Required action →
Would you return the listing exactly as written, apart from its pictures?
★ ★ ★
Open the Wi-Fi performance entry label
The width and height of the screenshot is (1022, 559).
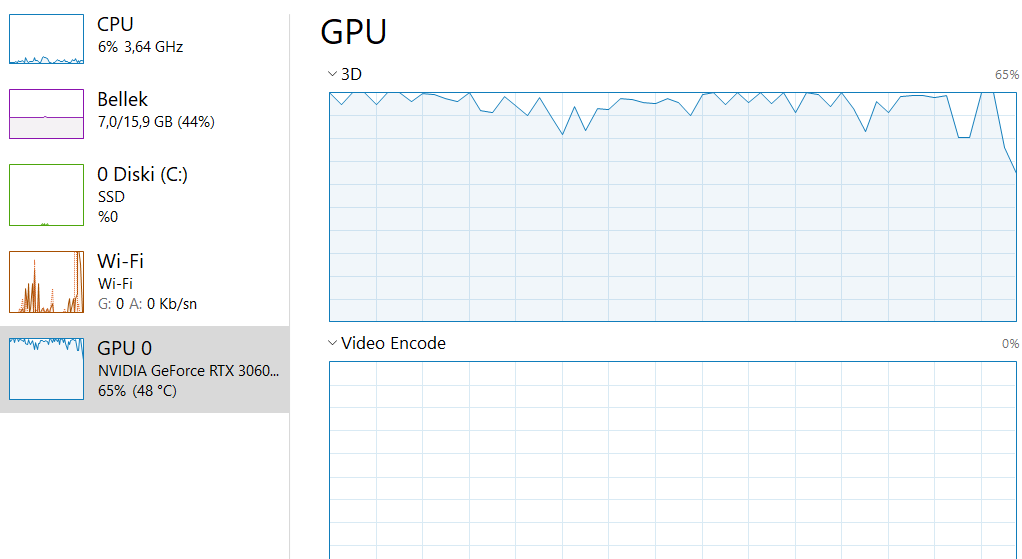click(120, 261)
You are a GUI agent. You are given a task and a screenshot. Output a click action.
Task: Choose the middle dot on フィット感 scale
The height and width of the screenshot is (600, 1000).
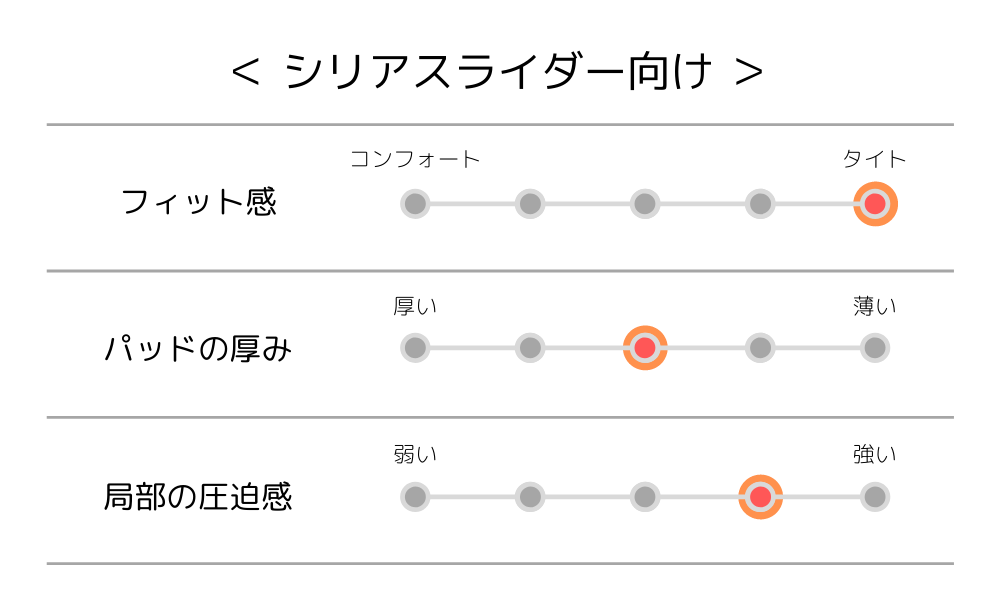645,204
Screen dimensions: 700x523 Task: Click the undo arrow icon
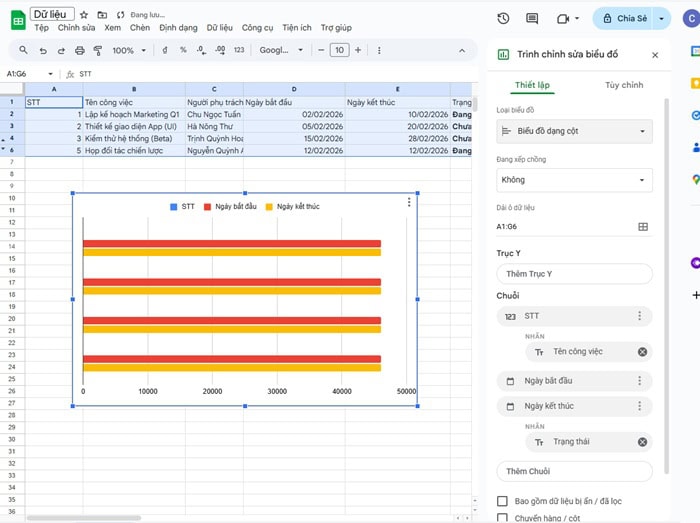coord(42,50)
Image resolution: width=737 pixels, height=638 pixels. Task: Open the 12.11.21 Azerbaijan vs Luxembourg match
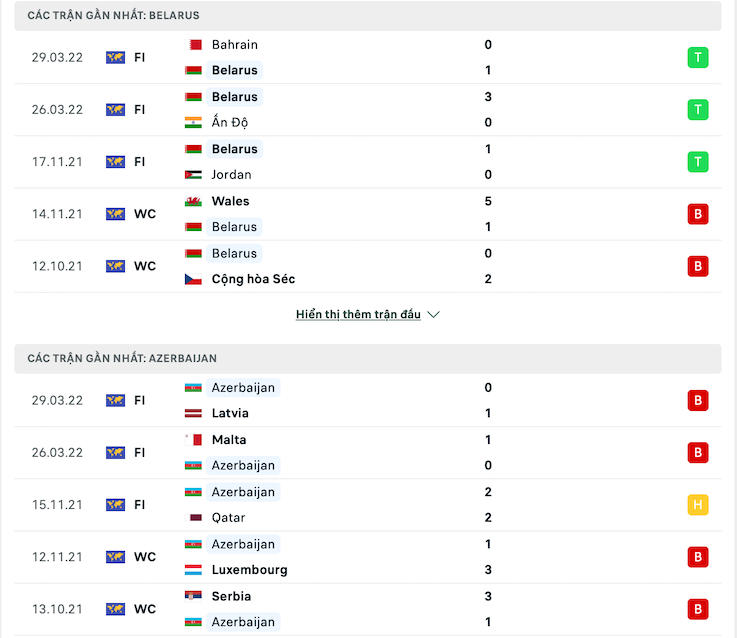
★ ★ ★
Solution to the problem →
Open the Wi-Fi performance entry label
The width and height of the screenshot is (1022, 559).
click(120, 261)
You are a GUI agent. You are given a task and a screenshot. Output a click action.
Task: Choose the middle dot on フィット感 scale
The height and width of the screenshot is (600, 1000).
645,204
Screen dimensions: 700x523 Task: Click the undo arrow icon
coord(42,50)
Image resolution: width=737 pixels, height=638 pixels. Task: Open the 12.11.21 Azerbaijan vs Luxembourg match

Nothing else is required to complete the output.